They once were Lost and now are found


So Lost ends with the sacrifice of someone with bloody hands and feet and a wound in his side.  Whereupon everyone, including everyone who died in the series,  ends up in a church–complete with a statue of Jesus–where they forgive each other, are reconciled, and experience a joyous reunion.  The door opens and they walk out into the light.

I can’t remember any prime time series with so much explicit, overt Christianity.  It’s given in symbols, but symbols are far more evocative than prose in a work of art.   In addition to the Baptismal imagery that ran throughout the series, we also had in the last episodes Holy Communion imagery, with the mysterious God-figure saying “take this cup, and you’ll be like me.”
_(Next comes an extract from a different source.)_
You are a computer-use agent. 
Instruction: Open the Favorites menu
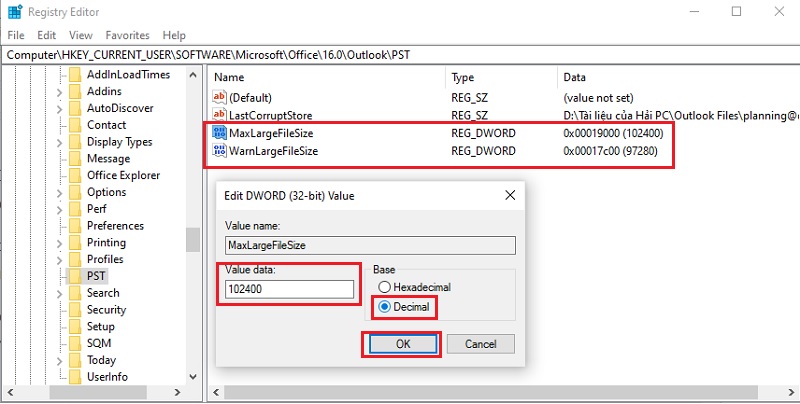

Pundits were saying that Lost has unique significance for our culture at this time in our history, to the point of proposing that the first decade of the 21st century–lacking a good name so far–be called “the Lost decade.”  So what does it mean that it takes Christianity to resolve all of those intractable problems and unravel all of that confusion?

I suspect that there will be a lot of howls from critics about the ending of Lost.  I’m not sure the literary critic in me is completely satisfied with the narrative resolution.  But still.   It shows that all of those Christian interpretations that people were reading into the show for the last six years were right after all, that all of that scattered symbolism was, in fact, the key to the show.

More importantly, the ending shows that traditional Christian concepts and imagery still have a powerful resonance in a Lost world.